Math Teachers’ Age Discrimination Claims Partially Survive Motion to Dismiss

In Lebowitz v. N.Y. City Dep’t of Educ., No. 15-cv-2890, 2017 WL 1232472 (E.D.N.Y. Mar. 31, 2017), the court held that plaintiffs – former Sheepshead Bay High School math teachers – sufficiently alleged age discrimination under the Age Discrimination in Employment Act, the New York State Human Rights Law, and the New York City Human Rights Law.[1]The court granted in part and denied in part plaintiff’s motions and addressed many issues, including age discrimination, disability discrimination, national origin discrimination, FMLA retaliation, and intentional infliction of emotional distress; it also issued rulings that apply to some, but not all, plaintiffs.
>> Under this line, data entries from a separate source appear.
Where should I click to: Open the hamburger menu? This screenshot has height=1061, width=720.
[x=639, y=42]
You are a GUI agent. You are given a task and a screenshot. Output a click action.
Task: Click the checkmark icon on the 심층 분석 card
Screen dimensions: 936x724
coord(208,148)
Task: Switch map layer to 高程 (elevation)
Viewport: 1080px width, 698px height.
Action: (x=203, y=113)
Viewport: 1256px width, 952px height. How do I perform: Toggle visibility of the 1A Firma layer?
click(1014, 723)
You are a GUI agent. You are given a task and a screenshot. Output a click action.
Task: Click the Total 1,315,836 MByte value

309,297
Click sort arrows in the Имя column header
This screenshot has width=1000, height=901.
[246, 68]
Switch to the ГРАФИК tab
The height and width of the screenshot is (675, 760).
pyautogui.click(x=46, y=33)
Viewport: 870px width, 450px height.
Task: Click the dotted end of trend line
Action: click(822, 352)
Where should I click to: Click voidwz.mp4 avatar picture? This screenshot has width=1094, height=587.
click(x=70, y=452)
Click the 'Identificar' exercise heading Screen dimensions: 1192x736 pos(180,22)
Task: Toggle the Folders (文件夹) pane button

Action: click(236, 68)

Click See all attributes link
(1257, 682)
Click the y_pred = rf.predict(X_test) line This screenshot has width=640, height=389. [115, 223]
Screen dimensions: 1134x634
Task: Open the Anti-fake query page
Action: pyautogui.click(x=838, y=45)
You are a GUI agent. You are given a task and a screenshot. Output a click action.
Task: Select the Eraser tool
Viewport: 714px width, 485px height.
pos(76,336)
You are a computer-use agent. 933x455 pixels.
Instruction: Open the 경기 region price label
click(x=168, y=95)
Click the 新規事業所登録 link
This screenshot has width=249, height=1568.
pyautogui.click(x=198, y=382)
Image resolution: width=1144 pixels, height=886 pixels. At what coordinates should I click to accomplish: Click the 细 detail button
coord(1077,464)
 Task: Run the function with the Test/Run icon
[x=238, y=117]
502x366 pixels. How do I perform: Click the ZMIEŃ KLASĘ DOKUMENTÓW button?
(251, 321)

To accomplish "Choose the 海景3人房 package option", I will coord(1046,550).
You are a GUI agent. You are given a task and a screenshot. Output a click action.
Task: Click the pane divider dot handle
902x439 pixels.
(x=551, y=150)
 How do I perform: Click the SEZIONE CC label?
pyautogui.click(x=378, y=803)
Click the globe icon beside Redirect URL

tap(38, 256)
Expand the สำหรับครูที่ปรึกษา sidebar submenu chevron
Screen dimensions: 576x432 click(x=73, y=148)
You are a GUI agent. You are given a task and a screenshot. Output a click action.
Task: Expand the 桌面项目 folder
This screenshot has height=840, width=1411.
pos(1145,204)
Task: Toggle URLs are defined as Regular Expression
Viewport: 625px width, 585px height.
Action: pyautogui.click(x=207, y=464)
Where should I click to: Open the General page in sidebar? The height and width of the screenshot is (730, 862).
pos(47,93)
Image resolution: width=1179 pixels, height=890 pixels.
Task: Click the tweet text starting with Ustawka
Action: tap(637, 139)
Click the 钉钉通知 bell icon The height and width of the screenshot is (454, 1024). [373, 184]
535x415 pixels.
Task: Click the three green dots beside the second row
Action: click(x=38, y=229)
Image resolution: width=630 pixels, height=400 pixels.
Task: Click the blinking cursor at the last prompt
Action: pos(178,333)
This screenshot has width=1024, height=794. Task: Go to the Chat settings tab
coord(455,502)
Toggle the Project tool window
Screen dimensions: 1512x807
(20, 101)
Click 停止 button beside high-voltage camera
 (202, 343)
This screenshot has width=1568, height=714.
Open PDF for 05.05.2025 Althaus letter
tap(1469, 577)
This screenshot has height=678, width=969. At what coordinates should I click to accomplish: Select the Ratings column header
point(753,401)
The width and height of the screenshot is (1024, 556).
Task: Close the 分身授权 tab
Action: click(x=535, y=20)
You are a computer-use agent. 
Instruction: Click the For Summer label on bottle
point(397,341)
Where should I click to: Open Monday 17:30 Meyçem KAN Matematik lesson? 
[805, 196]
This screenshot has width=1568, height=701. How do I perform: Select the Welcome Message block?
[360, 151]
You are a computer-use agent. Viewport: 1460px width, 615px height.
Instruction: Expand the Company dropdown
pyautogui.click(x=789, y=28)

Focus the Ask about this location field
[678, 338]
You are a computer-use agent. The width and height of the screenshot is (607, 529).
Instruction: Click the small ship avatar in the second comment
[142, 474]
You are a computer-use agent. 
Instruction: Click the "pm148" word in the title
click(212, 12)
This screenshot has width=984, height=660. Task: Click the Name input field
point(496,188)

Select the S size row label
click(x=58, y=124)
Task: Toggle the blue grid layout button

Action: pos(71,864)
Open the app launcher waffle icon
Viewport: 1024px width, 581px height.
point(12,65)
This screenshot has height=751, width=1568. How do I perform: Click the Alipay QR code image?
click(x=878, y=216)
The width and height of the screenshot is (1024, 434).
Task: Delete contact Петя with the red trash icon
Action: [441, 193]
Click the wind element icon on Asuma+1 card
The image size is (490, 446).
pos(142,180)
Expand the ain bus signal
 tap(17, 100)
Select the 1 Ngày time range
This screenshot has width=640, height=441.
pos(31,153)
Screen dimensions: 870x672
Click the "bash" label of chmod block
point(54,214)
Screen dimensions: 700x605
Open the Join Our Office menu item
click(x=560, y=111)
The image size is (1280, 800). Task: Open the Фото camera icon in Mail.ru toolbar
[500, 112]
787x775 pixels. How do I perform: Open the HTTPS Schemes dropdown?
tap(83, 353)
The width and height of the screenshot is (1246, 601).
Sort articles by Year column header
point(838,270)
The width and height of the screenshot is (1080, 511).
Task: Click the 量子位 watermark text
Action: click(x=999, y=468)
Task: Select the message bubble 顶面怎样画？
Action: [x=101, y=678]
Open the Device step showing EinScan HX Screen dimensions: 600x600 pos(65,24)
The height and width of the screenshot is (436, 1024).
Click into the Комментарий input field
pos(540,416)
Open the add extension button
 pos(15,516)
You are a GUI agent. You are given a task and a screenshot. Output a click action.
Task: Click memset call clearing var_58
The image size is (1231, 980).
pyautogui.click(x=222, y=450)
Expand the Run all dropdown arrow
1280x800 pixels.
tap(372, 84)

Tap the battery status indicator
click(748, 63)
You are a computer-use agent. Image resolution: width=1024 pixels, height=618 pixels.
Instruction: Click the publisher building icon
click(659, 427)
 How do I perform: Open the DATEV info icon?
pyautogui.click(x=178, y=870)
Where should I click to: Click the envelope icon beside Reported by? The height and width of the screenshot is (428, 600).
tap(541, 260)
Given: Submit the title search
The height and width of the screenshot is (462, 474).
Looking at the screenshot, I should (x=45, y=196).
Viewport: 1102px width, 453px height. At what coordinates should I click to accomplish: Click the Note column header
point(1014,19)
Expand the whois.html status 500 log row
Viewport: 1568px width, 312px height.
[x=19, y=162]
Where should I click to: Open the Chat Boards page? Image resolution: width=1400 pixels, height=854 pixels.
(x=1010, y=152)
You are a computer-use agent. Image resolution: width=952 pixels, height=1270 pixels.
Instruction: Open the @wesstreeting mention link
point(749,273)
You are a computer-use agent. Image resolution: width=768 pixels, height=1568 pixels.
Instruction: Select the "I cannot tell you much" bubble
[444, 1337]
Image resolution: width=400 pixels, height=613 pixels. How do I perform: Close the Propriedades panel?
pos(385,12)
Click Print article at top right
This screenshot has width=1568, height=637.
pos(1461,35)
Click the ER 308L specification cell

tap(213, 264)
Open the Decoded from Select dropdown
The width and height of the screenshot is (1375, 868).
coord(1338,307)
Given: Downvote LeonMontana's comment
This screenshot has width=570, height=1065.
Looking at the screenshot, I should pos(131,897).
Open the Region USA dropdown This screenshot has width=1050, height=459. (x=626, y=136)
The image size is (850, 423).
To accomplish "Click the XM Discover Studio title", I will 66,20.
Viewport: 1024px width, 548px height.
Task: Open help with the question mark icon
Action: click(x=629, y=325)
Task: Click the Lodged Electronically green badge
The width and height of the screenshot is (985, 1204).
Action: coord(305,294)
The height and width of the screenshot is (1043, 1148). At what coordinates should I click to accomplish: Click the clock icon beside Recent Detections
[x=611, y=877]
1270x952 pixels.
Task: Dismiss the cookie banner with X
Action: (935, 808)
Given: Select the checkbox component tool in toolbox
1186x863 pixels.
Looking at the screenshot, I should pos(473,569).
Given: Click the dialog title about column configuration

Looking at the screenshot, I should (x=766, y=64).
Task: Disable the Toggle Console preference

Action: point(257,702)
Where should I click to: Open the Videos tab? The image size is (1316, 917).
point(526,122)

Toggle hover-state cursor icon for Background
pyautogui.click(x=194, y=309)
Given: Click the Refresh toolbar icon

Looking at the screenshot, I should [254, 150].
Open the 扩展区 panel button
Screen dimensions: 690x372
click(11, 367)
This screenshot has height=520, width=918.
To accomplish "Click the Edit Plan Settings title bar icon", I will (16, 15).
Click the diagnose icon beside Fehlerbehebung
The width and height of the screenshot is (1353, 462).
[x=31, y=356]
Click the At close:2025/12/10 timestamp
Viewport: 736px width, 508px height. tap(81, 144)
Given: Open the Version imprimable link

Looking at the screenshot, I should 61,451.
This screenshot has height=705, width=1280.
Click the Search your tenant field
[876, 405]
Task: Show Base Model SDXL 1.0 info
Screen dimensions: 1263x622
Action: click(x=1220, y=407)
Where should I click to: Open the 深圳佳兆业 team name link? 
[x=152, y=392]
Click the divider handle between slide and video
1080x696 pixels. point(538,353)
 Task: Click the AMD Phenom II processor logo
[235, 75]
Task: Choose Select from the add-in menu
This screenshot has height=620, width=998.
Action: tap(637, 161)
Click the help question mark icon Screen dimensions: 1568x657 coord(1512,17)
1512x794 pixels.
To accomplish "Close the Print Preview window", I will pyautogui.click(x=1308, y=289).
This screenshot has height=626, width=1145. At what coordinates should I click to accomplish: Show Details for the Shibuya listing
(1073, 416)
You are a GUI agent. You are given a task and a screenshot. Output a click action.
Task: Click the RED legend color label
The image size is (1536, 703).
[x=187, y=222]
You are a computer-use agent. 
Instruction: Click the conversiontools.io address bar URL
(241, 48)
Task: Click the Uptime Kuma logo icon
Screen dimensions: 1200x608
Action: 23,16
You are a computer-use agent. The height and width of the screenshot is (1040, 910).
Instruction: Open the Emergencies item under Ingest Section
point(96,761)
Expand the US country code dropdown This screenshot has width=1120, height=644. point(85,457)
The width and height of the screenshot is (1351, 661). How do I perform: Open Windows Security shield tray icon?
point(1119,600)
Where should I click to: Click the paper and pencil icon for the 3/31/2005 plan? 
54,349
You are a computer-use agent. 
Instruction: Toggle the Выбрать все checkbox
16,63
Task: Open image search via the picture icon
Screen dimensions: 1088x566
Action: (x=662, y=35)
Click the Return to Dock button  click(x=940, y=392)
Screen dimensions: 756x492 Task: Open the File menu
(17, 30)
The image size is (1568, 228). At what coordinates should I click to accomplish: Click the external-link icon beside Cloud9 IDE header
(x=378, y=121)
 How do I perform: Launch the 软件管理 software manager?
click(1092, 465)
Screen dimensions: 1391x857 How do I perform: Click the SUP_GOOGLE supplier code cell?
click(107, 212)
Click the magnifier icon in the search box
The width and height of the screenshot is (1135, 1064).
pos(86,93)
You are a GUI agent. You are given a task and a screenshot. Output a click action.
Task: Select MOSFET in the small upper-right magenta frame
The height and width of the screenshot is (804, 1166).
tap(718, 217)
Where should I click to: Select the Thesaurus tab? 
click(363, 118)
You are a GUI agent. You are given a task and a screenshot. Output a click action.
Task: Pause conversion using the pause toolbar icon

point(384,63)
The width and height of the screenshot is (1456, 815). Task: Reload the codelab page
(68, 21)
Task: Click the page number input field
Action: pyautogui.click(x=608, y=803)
As to plaintiffs’ ADEA and NYS Human Rights Law claims, the court held that only some of the alleged actions taken by defendant were actionable “adverse employment actions”. For example, the court concluded that negative evaluations of two teachers were sufficiently alleged as adverse employment actions because they allegedly “actually led to concrete adverse consequences.” The same was not so for another plaintiff, who “does not allege that he ever applied for other employment, rendering speculative his claim that he was denied other potential work opportunities.”

As to the element of discriminatory motive, the court explained:

To bring a successful claim of age discrimination under the ADEA, a plaintiff must demonstrate, among other things, that age was the “but-for” cause of the challenged action. … [A]t the motion to dismiss stage, a complaint need not allege that age was the employer’s only consideration, but rather that the adverse employment action would not have occurred without it.

Plaintiffs met this standard:

Plaintiffs make a number of statements that plausibly allege that age was the but-for cause behind Reznikov and Black’s ATR status. The Complaint contains numerous allegations of Izzo stating that she wanted to rid the school of senior teachers. For example, Plaintiffs allege that Izzo stated, “We don’t want senior teachers here with your stale methods. I just don’t want any senior teachers in this department and this school, period.” (Compl. ¶ 60.) Similarly, when Reznikov asked Izzo when the teachers would receive their Regents exam preparation books for their classes, Izzo responded, “You are not going to get them. When all the senior teachers are gone next year, Ms. Castillo will get the books.” (Id. ¶ 84.) Black alleges that he received a negative evaluation with respect to the physical appearance of a classroom that he shared with a younger teacher, Mr. Vidal. (Id. ¶ 131.) Despite sharing the same space with Black, Mr. Vidal did not receive a negative evaluation with respect to the classroom’s appearance. (Id.) Although these allegations do not rise to the level of adverse employment actions, they nevertheless support an inference of discrimination. See Littlejohn, 795 F.3d at 312 (“An inference of discrimination can rise from circumstances including, but not limited to … invidious comments about others in the employee’s protected group[ ] or the more favorable treatment of employees not in the protected group….” (internal quotation marks omitted)). Accordingly, Plaintiffs have sufficiently pleaded a claim of age discrimination under the ADEA and NYSHRL as to Black and Reznikov.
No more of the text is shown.